ENEM PPL 2019 - Combate ao uso indiscriminado das tecnologias digitais de informação por crianças

Enviada em 03/12/2020

A Constituição Federal de 1988 estabelece que a tecnologia e a proteção à criança e ao adolescente são Direitos Sociais que devem ser providos e incentivados pelo Estado e, de acordo com o princípio do equilíbrio, ambos devem ser ponderados para que a efetivação de um, não anule a do outro. Isso sugere que tal mandamento deve ser aplicado com efetividade nas relações interpessoais, já que, atualmente, o uso indiscriminado da tecnologia por crianças é a mais nova patologia inserida no Manual Estatístico e Diagnóstico dos Transtornos Mentais. Tal disfunção precisa ser combatida por meio de ações a curto prazo, nos casos imediatos, e a longo prazo, para um suporte futuro social.

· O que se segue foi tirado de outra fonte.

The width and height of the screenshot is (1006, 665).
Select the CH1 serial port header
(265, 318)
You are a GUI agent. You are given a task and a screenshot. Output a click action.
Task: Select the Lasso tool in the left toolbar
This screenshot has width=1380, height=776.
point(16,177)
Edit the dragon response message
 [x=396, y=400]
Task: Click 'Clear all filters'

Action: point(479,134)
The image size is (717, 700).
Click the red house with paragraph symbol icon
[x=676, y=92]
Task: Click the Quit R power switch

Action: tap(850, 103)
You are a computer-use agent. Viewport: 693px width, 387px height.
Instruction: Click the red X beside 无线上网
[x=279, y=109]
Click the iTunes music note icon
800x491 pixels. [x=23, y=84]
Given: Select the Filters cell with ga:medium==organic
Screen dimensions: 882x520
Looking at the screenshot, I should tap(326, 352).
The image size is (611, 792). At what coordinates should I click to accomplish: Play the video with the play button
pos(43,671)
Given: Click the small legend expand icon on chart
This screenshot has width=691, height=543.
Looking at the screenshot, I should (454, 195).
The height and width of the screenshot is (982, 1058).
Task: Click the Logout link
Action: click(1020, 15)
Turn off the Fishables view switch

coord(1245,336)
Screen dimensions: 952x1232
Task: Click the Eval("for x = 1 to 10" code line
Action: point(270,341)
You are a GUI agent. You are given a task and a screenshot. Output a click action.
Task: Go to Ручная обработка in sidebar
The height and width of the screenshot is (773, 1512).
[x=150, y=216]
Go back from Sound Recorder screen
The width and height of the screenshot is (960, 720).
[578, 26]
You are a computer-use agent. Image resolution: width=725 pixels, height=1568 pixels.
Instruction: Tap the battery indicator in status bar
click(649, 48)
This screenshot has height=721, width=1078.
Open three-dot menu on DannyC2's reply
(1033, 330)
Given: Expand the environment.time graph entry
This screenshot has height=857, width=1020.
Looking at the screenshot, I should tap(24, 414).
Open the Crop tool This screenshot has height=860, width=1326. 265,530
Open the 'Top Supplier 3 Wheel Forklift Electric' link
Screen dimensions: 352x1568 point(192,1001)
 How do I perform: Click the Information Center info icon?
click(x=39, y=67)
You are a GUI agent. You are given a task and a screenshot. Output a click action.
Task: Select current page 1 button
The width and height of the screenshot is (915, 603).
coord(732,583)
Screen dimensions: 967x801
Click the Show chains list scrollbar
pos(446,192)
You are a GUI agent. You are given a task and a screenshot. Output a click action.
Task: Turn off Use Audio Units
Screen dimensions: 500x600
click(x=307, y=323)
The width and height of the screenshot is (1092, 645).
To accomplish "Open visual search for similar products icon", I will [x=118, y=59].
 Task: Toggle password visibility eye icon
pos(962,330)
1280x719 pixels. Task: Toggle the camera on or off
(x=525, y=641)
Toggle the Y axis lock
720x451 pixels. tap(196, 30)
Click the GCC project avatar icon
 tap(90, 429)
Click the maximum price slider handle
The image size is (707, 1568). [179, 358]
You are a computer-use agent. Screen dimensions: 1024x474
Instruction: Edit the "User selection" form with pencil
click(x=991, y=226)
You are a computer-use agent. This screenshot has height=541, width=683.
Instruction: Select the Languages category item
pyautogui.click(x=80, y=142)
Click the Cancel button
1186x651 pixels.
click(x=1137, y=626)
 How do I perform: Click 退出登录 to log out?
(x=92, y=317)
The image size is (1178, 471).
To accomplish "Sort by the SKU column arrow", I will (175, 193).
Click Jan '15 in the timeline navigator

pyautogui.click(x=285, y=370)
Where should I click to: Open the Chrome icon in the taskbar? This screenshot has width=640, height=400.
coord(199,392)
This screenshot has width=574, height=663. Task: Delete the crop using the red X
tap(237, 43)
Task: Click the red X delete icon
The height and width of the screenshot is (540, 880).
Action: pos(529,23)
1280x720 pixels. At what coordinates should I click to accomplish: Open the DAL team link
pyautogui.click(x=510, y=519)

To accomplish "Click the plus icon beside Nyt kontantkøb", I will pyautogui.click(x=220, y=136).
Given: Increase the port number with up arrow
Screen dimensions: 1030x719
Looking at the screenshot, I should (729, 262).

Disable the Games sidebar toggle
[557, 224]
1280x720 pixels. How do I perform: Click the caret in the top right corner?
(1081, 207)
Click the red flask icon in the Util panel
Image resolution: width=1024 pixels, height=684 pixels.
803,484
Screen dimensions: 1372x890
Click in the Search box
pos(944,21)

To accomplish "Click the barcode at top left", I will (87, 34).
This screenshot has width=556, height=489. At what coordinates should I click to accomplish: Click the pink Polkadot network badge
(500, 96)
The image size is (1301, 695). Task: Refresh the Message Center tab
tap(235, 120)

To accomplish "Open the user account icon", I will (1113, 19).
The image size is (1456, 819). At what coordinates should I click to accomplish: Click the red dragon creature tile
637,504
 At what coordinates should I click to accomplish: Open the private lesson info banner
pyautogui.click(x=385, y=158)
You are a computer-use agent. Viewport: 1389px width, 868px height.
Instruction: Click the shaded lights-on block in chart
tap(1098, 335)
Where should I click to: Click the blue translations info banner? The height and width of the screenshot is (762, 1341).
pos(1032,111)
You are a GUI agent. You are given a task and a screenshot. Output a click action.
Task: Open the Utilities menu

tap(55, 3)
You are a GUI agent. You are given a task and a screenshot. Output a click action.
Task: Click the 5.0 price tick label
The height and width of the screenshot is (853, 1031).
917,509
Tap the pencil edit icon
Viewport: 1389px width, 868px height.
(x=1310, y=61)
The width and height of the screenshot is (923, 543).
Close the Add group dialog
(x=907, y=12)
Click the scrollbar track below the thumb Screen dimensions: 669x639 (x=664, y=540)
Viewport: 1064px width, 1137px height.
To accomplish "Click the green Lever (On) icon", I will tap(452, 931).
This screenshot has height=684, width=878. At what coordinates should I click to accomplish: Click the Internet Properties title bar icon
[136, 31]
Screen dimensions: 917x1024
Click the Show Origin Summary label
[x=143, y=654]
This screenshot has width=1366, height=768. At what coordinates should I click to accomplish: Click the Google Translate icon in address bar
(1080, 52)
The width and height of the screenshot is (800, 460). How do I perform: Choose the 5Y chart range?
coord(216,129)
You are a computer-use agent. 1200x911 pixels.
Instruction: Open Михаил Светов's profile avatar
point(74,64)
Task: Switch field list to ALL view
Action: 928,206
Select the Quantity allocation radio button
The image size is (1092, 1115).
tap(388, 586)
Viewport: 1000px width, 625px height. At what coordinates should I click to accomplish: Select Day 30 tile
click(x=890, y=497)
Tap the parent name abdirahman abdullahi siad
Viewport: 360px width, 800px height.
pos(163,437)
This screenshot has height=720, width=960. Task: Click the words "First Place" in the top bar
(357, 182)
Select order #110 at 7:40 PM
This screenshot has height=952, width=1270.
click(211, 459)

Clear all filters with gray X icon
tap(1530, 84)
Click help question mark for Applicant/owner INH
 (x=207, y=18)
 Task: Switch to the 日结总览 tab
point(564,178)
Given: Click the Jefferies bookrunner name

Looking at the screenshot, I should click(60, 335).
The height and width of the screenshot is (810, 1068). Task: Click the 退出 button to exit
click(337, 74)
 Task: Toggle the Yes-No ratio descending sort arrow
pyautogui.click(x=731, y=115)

A priori, as condutas para obtenção de resultados a curto prazo se inserem em casos mais graves, em que já se tem crianças viciadas e já psicologicamente alteradas pelo uso desenfreado das redes. Nesses casos, o combate está pautado na conscientização dos pais ou responsáveis legais acerca da patologia e da urgência de acompanhamento psicológico ou psiquiátrico. Isso porque a doença se manifesta nos mais diversos âmbitos sociais (obesidade, antissociabilidade, depressão, ansiedade) dificultando a percepção da origem do problema e, por consequência, na inércia dos pais em tratá-lo.

Em segundo plano, com o avanço medicinal, já resta demonstrada a necessidade de uma educação pautada no controle do uso das tecnologias desde os primeiros anos, obtendo resultados satisfatórios na saúde infantil a longo prazo. Segundo os estudos psicológicos atuais, as crianças de até dois anos devem ser impedidas de utilizar tecnologias, já que essas geram dificuldade de aprendizado, falta de empatia, ansiedade e autocontrole nessa idade. Vale ressaltar que, após esse período, a utilização é permitida, haja vista os incalculáveis aspectos positivos que geram, porém, com regulamentação de horários, com ferramentas instaladas para proteção etária nos próprios aparelhos tecnológicos e com sua utilização em ambientes comuns da casa, facilitando o controle absoluto dos pais.

Dessa forma, infere-se que o combate do uso indiscriminado da tecnologia por crianças pauta-se em ações de curto e longo prazo. Em ambas as hipóteses, é necessário que o Ministério da Educação em parceria com escolas públicas e privadas e a sociedade viabilize, de forma integrada e regionalizada, por meio dos agentes públicos municipais, a conscientização em massa do combate à nova patologia. Essa cooperação deverá ocorrer em ambientes escolares com apresentação de estudos e disponibilização de profissionais especializados, com o objetivo de que os responsáveis apliquem as técnicas no ambiente familiar a fim de proteger as crianças da doença invisível.